VW's CEO Herbert Diess made the announcement at the North American International Auto Show in Detroit on Monday.
The 1,400-acre (560-hectare) Chattanooga site "is a key part of our growth strategy in North America" Diess said. VW currently employs about 3,500 people at the Tennessee plant and believes it can expand more rapidly than building a new facility elsewhere, although Diess admitted there were "pros and cons" to the decision.
"It's not easy to attract further labor there — the labor market is a constraint," Diess said. "Still, we have invested a lot, we have a lot of governmental support there, a strong team there. It makes more sense to increase capacity in Chattanooga." The $800-million (€697-million) project is expected to generate an extra 1,000 jobs.
German car companies have been under pressure from the Trump administration to increase their investments in the US.
Partnership with Ford
Diess also confirmed discussions with Ford over a partnership which have been taking place in recent months, with a conference call involving Ford CEO Jim Hackett and other executives planned for Tuesday.
VW and Ford have been discussing sharing the costs of developing electric and autonomous vehicles and sharing some factory space.
Diess said the partnership would include cooperation on small commercial vehicles, vans and midsize pickup trucks — a market where VW is not a major player. "We decided to join forces there and we will become very competitive together in this segment," Diess said Monday without giving further details.
Modular electric toolkit chassis (MEB)
VW will use a modular electric toolkit chassis (MEB) at its site in Chattanooga.
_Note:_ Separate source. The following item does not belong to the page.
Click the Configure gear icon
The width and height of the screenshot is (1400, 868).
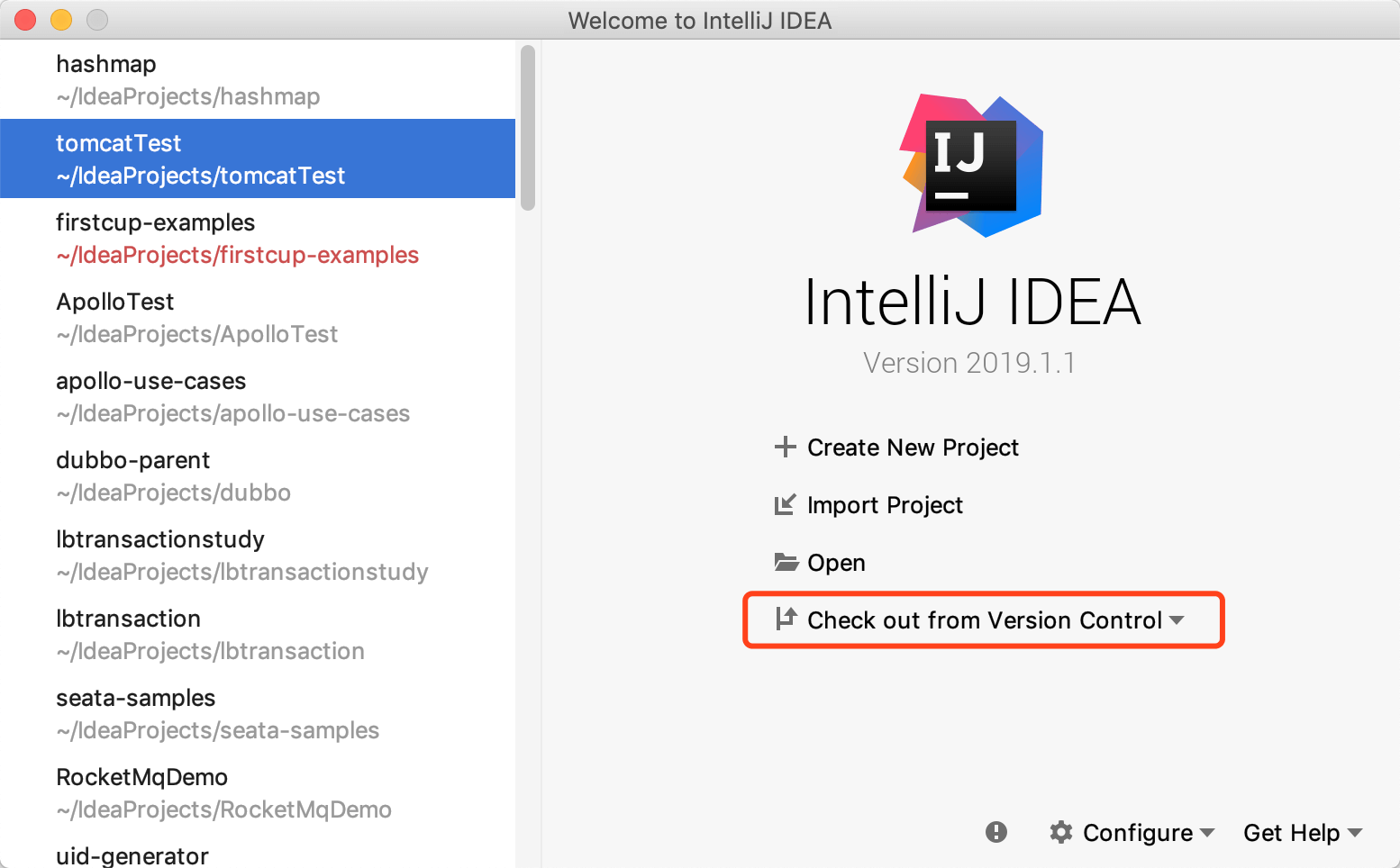(1061, 832)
This was designed as the basic building block for its electric vehicles (EVs) to consolidate all the electronic controls and reduce the number of microprocessors in each vehicle.
Volkswagen is building the first dedicated EV production facility in Zwickau, Germany with MEB production due to start by the end of this year. It also plans to add EV production to faciities in Anting and Foshan in China next year and in Emden and Hanover, Germany by 2022.
Tennessee state officials welcomed the decision. Department of Economic and Community Development Commissioner Bob Rolfe said on Monday: "Today's announcement is a tremendous win for Tennessee as it shows that our state continues to be a prime location for foreign direct investment."Diess said that the Volkswagen Group of America's CEO Scott Keogh is to lead the Volkswagen electric vehicle management team.